Worried? Don’t be. It’s not hard to get rid of ants or their hills — especially armed with the right tools.

How to remove ant hills in your lawn

There are two strategies for removing ant hills in your lawn: by hand or by water.

Here’s how they work:

  1. By hand: Some ant hills can be destroyed by simply raking all mounded dirt to the ground. This shows ants that your lawn is not a safe place to nest and prevents compaction from affecting your soil. Once the hill is flat, you can apply more dirt and new grass seeds to eliminate the damage completely.
  2. By water: Use your garden hose to continuously soak ant mounds around your yard. This floods the ant nest and flattens out the hill, driving the colony away while supporting the health of your grass.

As you can see, getting rid of ant hills isn’t all that complicated — but if your ant populations are higher than normal, addressing the mounds might not make a difference. Ergo, the best way to remove ant hills naturally is to remove the ant infestations causing them in the first place.

How to get rid of (kill) ants in your lawn

Ants are an extremely prolific pest that are almost impossible to completely exterminate. That said, you can still limit your exposure to certain ant colonies by removing attractant factors that may have brought them to your yard.

There are two different ways to go about killing ants in your yard: home remedies, or products with an active ingredient.

Getting rid of ants with natural methods (natural ways)

If you’re concerned about the use of chemicals in your yard, you can opt for ant removal via natural methods.

You have several options:

  • You can get rid of anthills by using spice.
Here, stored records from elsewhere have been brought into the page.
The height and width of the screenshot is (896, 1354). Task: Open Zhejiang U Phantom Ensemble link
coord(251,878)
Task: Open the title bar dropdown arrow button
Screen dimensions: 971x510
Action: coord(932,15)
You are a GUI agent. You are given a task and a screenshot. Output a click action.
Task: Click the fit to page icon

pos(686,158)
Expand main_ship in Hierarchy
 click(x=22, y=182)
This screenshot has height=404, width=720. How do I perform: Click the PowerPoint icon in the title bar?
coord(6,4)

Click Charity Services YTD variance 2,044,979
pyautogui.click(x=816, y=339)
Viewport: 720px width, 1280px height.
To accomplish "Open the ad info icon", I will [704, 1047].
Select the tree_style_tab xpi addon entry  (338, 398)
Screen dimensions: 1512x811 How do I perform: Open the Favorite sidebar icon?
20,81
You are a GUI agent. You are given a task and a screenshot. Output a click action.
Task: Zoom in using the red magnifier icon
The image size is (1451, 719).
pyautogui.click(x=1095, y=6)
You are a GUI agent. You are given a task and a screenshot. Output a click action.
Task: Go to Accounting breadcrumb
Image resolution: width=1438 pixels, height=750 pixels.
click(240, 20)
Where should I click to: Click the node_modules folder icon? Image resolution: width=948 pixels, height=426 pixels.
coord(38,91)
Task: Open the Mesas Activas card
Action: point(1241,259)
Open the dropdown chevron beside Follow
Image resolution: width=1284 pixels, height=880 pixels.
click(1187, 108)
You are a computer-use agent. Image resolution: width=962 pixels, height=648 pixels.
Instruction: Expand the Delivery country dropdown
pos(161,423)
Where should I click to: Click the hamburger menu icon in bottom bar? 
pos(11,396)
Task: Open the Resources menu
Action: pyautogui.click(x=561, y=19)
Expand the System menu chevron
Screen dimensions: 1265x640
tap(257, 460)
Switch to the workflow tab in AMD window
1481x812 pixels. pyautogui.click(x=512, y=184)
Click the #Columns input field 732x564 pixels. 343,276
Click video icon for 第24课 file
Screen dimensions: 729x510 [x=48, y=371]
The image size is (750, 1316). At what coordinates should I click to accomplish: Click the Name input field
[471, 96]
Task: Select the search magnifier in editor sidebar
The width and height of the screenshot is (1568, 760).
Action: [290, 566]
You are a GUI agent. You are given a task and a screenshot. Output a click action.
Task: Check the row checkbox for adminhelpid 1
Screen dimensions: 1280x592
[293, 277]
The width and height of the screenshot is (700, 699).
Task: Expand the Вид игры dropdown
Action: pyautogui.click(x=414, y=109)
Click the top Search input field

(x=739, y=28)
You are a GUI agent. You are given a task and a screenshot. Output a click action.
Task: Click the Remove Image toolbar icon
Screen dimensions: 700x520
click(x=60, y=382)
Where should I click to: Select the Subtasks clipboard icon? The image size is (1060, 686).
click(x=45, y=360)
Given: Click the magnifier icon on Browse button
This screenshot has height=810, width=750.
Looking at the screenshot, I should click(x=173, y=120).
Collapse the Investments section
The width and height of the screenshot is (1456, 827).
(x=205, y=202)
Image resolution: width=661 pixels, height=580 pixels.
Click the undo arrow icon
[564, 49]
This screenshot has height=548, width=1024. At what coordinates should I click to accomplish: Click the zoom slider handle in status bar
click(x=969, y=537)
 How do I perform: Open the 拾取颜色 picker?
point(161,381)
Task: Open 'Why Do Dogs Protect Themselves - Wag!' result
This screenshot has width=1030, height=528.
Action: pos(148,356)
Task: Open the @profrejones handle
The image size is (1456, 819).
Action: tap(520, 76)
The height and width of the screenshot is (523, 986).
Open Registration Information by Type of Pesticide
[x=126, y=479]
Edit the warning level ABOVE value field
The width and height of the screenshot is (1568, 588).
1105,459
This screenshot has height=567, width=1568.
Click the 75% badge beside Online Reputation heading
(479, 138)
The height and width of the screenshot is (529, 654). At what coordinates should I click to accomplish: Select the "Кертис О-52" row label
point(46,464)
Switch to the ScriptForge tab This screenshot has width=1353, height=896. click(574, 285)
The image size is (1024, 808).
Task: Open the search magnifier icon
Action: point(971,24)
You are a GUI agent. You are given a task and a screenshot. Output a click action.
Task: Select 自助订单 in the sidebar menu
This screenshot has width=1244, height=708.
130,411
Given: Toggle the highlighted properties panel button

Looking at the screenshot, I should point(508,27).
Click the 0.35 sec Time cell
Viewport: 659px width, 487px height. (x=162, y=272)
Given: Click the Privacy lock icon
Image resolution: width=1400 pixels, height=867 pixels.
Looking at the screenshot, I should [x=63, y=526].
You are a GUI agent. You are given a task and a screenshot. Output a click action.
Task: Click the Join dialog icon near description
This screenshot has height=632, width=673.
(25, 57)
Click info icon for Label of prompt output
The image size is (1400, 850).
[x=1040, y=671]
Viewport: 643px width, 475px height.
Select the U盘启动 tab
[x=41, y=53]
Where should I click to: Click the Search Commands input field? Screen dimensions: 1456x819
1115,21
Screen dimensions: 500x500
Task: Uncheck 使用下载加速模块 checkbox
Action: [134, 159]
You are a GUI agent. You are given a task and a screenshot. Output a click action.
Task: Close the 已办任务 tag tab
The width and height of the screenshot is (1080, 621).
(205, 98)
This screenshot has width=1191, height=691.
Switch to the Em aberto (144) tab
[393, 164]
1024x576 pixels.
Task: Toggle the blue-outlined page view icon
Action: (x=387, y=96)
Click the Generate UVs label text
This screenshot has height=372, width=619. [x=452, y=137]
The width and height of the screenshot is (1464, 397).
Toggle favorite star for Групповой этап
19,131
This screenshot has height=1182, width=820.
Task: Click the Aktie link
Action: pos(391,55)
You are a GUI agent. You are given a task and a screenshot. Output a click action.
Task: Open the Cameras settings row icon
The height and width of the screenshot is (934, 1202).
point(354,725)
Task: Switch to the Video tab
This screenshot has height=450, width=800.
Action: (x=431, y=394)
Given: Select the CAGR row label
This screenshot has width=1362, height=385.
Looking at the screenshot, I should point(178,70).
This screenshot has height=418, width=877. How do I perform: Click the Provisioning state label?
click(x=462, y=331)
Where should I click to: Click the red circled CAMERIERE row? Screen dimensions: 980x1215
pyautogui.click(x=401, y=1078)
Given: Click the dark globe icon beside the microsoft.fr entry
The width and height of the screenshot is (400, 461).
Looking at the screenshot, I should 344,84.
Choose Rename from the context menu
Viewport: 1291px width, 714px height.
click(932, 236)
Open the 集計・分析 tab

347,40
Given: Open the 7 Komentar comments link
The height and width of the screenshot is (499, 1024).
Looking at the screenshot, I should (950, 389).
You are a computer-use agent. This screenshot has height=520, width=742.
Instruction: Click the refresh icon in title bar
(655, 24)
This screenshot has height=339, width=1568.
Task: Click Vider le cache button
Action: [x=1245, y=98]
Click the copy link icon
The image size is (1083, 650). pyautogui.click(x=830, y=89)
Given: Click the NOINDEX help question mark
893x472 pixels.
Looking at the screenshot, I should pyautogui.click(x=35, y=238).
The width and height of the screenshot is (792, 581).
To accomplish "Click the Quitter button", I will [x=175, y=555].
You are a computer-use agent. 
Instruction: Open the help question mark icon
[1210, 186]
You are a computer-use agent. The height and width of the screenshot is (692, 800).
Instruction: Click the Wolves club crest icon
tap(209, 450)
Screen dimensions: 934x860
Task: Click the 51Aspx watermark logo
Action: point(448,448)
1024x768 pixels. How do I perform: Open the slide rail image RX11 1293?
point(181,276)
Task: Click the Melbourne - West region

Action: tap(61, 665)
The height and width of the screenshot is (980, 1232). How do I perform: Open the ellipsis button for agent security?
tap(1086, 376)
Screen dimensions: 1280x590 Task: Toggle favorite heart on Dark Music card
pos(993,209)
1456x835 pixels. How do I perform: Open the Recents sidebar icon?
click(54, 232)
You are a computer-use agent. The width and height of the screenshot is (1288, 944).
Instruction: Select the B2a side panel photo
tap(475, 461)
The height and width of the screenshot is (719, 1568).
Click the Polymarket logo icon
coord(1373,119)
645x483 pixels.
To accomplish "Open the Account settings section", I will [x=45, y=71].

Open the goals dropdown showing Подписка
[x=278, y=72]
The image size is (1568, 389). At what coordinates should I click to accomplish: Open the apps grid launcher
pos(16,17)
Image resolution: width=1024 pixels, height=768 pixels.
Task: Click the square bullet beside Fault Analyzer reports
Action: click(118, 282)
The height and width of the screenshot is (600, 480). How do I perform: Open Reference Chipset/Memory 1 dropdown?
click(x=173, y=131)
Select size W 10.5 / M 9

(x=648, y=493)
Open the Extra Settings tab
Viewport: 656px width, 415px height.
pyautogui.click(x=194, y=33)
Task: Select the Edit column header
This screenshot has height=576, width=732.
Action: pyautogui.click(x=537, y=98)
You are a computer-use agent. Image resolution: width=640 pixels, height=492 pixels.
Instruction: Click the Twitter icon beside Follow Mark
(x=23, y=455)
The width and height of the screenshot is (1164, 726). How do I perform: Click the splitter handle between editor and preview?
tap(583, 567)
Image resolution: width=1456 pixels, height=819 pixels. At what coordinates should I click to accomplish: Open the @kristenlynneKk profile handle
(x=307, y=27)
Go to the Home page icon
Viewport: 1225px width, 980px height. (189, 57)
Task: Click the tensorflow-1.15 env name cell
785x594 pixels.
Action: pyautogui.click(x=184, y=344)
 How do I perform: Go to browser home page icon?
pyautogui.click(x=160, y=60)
Try sprinkling garlic powder, bay leaves, or black pepper around the tops of anthills. Alternatively, you can use essential oils like cinnamon, clove, and mint. Strongly scented liquids like vinegar are another great way to discourage ant infestations.
  • You can use modified water to kill ants on contact. For example, steaming-hot water poured down anthills can destroy any ants underneath the soil. You can also use soapy water to suffocate ants instantly. Just remember that both tactics can harm your grass and soil.
  • Finally, you can mix boric acid (AKA Borax) with ants’ food. Combine a teaspoon of boric acid with a cup of bait (like maple syrup, sugar water, or peanut butter) to get started. Next, pour it into a jar with tiny poles punched into the top. Now all you have to do is set your trap outdoors. Be sure to put it as close to ant trails as possible.

Getting rid of ants with insecticides (chemicals)

If you’re less concerned about chemicals in your yard and would instead get down to business, you can always rely on ant-specific insecticides.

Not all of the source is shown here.